Can you convert the material below into a numbered list, one item per line, leaving out the blank lines?

# Start of DATA ENTRIES

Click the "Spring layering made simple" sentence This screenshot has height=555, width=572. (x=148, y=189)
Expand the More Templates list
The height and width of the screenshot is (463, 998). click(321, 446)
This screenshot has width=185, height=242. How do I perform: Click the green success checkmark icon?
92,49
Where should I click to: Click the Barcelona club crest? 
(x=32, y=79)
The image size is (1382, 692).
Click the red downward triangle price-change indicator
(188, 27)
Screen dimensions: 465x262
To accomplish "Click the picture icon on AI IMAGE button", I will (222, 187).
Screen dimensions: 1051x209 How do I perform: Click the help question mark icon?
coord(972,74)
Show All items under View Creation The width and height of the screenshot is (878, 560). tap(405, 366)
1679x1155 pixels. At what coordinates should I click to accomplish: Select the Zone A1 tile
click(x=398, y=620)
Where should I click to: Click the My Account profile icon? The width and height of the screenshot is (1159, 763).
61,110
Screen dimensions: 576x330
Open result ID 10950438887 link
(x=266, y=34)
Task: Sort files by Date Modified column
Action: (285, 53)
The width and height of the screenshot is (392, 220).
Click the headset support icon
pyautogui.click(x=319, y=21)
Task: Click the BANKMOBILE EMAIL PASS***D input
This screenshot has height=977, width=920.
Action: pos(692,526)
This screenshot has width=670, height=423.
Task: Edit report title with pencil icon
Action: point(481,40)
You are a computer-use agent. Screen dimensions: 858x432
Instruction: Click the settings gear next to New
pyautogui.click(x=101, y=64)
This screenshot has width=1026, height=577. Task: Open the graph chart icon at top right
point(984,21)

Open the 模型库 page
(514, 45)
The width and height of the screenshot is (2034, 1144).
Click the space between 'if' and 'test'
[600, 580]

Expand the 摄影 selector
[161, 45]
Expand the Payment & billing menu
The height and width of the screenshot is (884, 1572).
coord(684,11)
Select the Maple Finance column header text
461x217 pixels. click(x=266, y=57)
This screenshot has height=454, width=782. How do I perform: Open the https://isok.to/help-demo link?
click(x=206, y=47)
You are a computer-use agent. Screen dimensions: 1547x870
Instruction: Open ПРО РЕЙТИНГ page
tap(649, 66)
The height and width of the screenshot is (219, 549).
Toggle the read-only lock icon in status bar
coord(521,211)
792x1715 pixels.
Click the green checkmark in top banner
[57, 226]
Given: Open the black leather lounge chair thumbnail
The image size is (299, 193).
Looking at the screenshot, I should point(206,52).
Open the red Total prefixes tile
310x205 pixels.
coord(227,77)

# End of DATA ENTRIES

SOLUTION TO THIS EXERCISE:
1. Click the "Spring layering made simple" sentence This screenshot has height=555, width=572. (x=148, y=189)
2. Expand the More Templates list
3. The height and width of the screenshot is (463, 998). click(321, 446)
4. This screenshot has width=185, height=242. How do I perform: Click the green success checkmark icon?
5. 92,49
6. Where should I click to: Click the Barcelona club crest? 
7. (x=32, y=79)
8. The image size is (1382, 692).
9. Click the red downward triangle price-change indicator
10. (188, 27)
11. Screen dimensions: 465x262
12. To accomplish "Click the picture icon on AI IMAGE button", I will (222, 187).
13. Screen dimensions: 1051x209 How do I perform: Click the help question mark icon?
14. coord(972,74)
15. Show All items under View Creation The width and height of the screenshot is (878, 560). tap(405, 366)
16. 1679x1155 pixels. At what coordinates should I click to accomplish: Select the Zone A1 tile
17. click(x=398, y=620)
18. Where should I click to: Click the My Account profile icon? The width and height of the screenshot is (1159, 763).
19. 61,110
20. Screen dimensions: 576x330
21. Open result ID 10950438887 link
22. (x=266, y=34)
23. Task: Sort files by Date Modified column
24. Action: (285, 53)
25. The width and height of the screenshot is (392, 220).
26. Click the headset support icon
27. pyautogui.click(x=319, y=21)
28. Task: Click the BANKMOBILE EMAIL PASS***D input
29. This screenshot has height=977, width=920.
30. Action: pos(692,526)
31. This screenshot has width=670, height=423.
32. Task: Edit report title with pencil icon
33. Action: point(481,40)
34. You are a computer-use agent. Screen dimensions: 858x432
35. Instruction: Click the settings gear next to New
36. pyautogui.click(x=101, y=64)
37. This screenshot has width=1026, height=577. Task: Open the graph chart icon at top right
38. point(984,21)
39. Open the 模型库 page
40. (514, 45)
41. The width and height of the screenshot is (2034, 1144).
42. Click the space between 'if' and 'test'
43. [600, 580]
44. Expand the 摄影 selector
45. [161, 45]
46. Expand the Payment & billing menu
47. The height and width of the screenshot is (884, 1572).
48. coord(684,11)
49. Select the Maple Finance column header text
50. 461x217 pixels. click(x=266, y=57)
51. This screenshot has height=454, width=782. How do I perform: Open the https://isok.to/help-demo link?
52. click(x=206, y=47)
53. You are a computer-use agent. Screen dimensions: 1547x870
54. Instruction: Open ПРО РЕЙТИНГ page
55. tap(649, 66)
56. The height and width of the screenshot is (219, 549).
57. Toggle the read-only lock icon in status bar
58. coord(521,211)
59. 792x1715 pixels.
60. Click the green checkmark in top banner
61. [57, 226]
62. Given: Open the black leather lounge chair thumbnail
63. The image size is (299, 193).
64. Looking at the screenshot, I should point(206,52).
65. Open the red Total prefixes tile
66. 310x205 pixels.
67. coord(227,77)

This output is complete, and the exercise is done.